### DESCRIPTION OF THE TASK
What lines of the data below hold "agent"? Show them.

=== Section Start ===

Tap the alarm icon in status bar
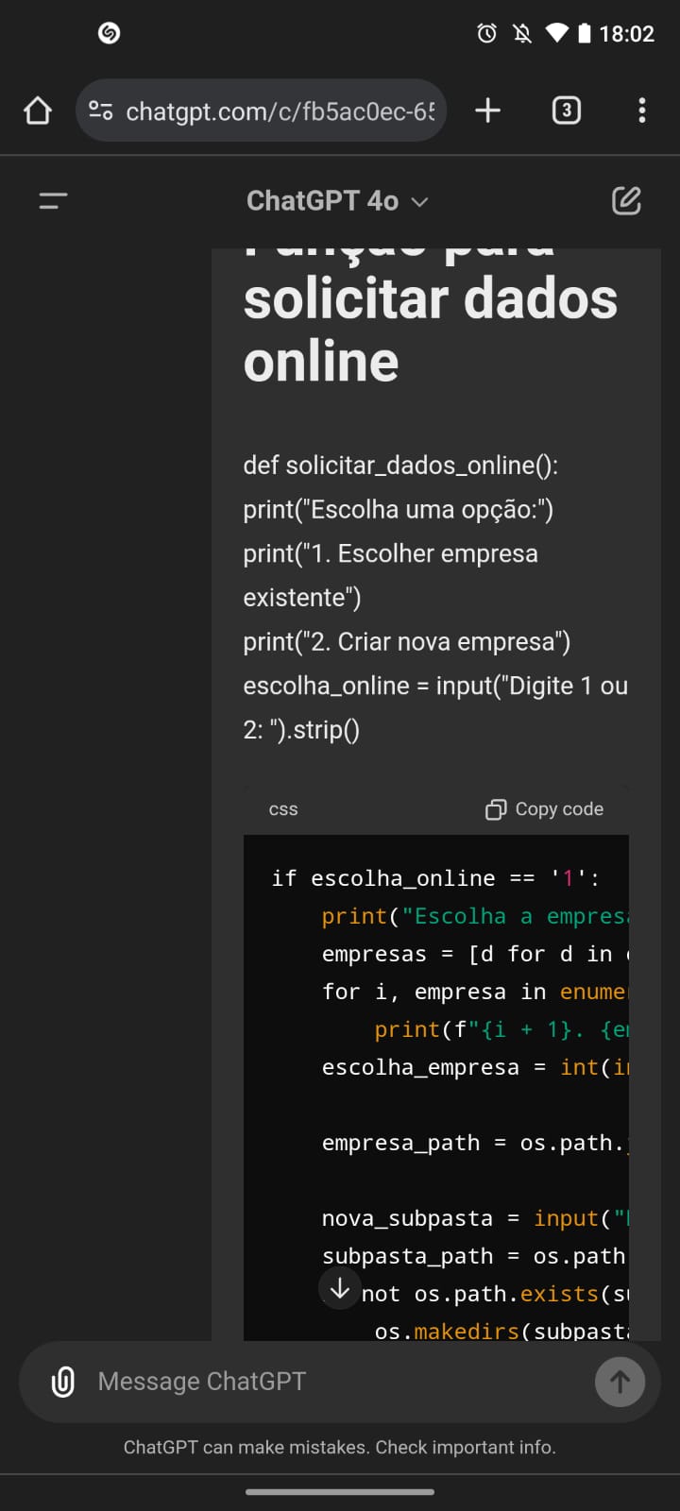The image size is (680, 1511). click(486, 34)
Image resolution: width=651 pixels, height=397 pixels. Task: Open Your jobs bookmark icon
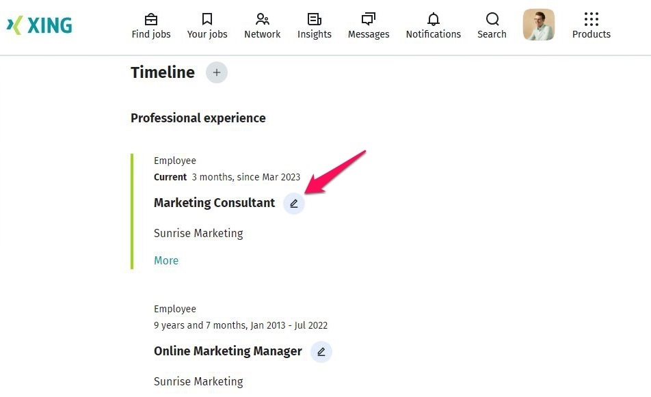click(x=207, y=19)
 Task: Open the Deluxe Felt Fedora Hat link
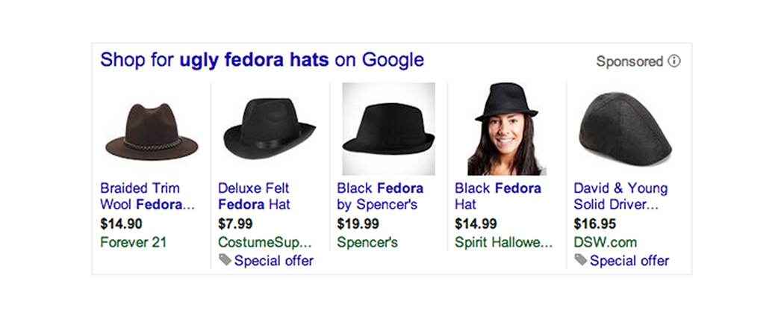point(254,197)
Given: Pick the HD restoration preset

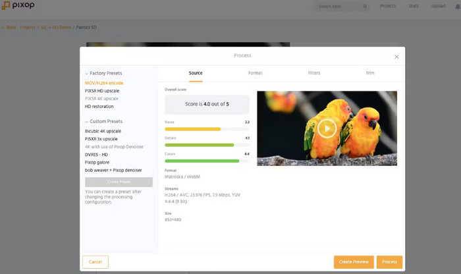Looking at the screenshot, I should [99, 106].
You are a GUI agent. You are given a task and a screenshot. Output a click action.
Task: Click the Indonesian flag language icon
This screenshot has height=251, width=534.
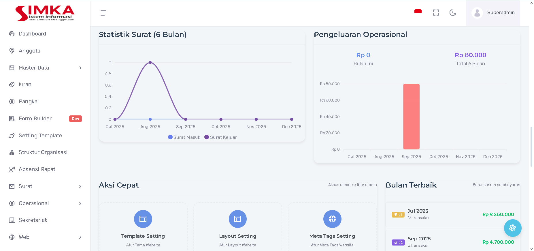coord(418,12)
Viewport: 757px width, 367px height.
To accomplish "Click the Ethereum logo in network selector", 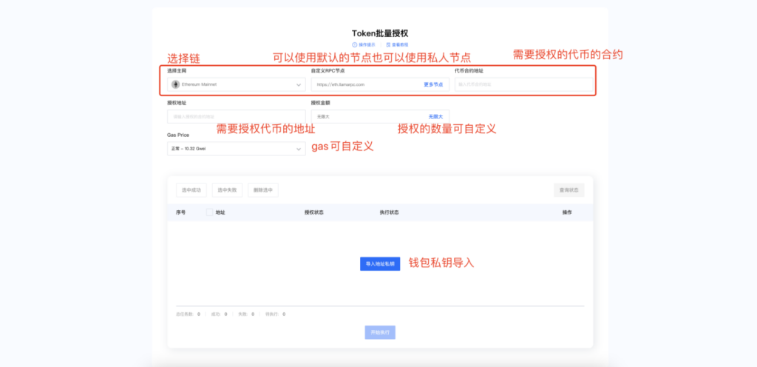I will coord(175,84).
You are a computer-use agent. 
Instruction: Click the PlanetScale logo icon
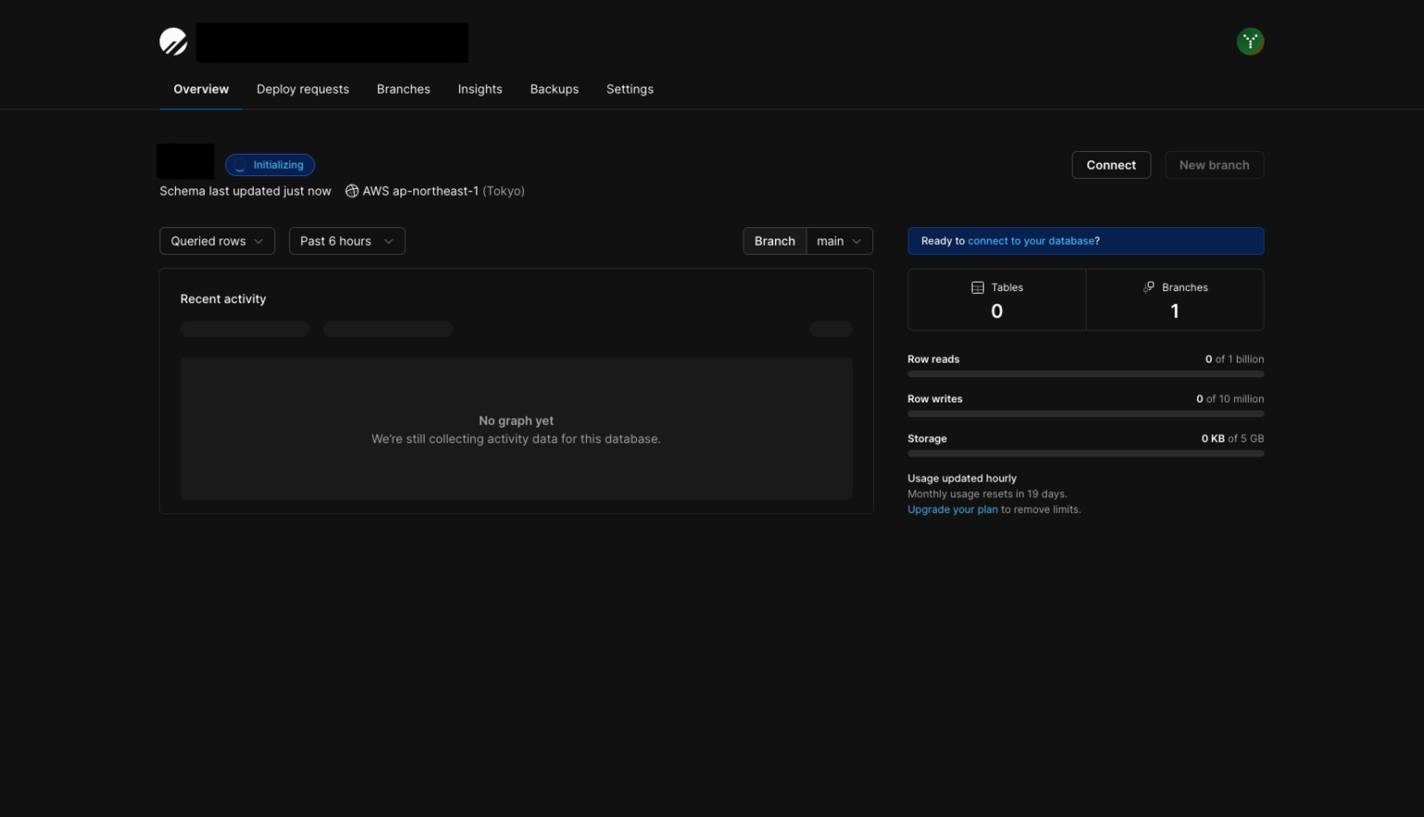pos(173,42)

=== Section End ===

### RESPONSE TO THIS EXERCISE
You are a GUI agent. You are given a task and a screenshot. Output a click action.
You are a computer-use agent. 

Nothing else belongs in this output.